Problem description:
Using the data below, work out how many lines contain the word "input", then state that number without comment.

Data excerpts:

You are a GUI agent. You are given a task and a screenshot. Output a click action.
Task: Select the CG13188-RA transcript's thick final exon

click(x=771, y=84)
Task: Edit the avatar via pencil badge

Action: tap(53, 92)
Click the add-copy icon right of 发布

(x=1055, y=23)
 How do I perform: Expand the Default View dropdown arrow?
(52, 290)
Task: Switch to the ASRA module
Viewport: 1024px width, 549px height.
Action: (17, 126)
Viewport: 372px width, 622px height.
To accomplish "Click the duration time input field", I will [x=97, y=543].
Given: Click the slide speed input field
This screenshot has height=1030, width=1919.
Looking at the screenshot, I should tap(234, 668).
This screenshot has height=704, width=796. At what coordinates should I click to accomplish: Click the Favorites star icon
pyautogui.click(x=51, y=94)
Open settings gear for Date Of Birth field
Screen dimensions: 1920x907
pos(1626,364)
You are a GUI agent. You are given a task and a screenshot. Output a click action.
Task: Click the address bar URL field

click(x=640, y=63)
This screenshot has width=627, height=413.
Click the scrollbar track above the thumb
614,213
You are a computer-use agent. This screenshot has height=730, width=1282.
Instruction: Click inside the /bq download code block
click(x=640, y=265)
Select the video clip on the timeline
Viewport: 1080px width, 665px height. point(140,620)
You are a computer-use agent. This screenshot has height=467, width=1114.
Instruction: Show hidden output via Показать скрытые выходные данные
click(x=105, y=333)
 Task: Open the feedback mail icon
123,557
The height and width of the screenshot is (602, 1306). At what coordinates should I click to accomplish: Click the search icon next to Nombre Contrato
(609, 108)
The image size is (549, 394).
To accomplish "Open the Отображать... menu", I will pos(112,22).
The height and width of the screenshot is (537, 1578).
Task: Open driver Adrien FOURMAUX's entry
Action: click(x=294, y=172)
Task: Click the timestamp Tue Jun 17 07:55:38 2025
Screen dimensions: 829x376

Solution:
2